[SATV 0x05] Metamorphic Testing & Property-based Testing

So far, we have learned basic concepts in the field of software testing. Two major challenges in software testing:

Input Generation
Oracle Construction & Checking

In the former section, we have introduced an automatic input generation method - fuzz testing.

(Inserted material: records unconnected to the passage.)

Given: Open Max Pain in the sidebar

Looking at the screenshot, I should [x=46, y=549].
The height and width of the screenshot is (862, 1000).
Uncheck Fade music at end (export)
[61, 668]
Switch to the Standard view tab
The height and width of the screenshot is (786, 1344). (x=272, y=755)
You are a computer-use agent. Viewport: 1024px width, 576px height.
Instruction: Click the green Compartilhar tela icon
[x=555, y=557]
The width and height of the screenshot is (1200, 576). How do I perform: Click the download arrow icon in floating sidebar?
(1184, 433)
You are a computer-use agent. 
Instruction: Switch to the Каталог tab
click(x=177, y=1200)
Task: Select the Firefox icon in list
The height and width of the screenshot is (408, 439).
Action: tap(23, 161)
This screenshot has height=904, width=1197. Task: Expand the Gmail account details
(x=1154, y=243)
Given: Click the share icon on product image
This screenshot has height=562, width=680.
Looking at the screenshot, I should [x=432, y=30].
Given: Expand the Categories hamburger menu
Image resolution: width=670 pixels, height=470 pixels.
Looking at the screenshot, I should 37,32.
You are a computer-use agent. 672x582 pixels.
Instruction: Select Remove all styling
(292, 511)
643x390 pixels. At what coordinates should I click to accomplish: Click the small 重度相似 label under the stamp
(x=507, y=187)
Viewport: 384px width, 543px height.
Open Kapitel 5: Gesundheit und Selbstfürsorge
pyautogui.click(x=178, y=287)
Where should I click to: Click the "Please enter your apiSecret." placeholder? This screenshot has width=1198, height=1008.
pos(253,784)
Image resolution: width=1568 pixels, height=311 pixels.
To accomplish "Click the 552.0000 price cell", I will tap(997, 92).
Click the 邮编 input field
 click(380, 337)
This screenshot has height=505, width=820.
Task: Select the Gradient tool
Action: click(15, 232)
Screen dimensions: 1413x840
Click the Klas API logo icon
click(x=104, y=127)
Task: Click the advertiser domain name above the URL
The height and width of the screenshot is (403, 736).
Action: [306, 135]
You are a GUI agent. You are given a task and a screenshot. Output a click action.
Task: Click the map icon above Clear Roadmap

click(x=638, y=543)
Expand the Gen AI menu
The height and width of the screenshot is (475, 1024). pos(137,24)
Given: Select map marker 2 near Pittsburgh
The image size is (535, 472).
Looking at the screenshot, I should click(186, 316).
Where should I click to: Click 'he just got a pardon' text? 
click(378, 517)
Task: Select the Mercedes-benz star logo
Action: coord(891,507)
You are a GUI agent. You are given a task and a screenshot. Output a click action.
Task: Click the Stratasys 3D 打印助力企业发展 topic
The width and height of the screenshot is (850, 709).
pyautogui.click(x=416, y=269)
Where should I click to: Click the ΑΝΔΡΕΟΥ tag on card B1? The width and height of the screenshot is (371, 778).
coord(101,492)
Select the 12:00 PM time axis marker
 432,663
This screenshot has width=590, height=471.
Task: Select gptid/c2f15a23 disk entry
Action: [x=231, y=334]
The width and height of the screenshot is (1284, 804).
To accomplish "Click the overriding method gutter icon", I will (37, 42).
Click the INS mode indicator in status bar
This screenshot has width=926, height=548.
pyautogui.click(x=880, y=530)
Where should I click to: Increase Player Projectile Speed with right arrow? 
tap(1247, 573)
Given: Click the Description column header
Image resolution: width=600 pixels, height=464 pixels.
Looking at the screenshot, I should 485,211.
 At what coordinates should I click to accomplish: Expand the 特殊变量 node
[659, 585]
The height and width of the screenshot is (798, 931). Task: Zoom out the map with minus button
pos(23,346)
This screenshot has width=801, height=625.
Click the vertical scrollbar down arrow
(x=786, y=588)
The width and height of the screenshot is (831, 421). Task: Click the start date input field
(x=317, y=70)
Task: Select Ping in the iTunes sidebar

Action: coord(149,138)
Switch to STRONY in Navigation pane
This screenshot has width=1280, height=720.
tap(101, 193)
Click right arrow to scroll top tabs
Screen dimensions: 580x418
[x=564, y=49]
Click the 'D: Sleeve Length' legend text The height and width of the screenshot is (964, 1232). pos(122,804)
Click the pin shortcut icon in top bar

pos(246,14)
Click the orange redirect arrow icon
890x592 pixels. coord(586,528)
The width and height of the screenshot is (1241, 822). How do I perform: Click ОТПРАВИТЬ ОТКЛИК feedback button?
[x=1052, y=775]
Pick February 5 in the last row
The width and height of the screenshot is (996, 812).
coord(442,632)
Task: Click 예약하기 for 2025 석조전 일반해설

In this lecture, we will tackle the second challenge.

01 Test Oracles

A test oracle is a mechanism to decide whether a test output is correct or not¹.

However, it is important to note that in certain instances, the validation of test outputs can be impractical.

For instance, it is not feasible to provide the correct solution to a shortest path problem when the input graph is substantial and intricate, which renders the verification of a shortest path algorithm intractable.

The image search engine Flickr is another pertinent case study. The question arises as to how one can ascertain whether the engine returns the correct images related to the specified keywords without the need to undertake an exhaustive visual examination of hundreds of thousands of pictures.

Then what can we do? The answer is Metamorphic Testing.

02 Metamorphic Testing

2.1 Introduction

Metamorphic testing offers an approach to both input generation and test result validation.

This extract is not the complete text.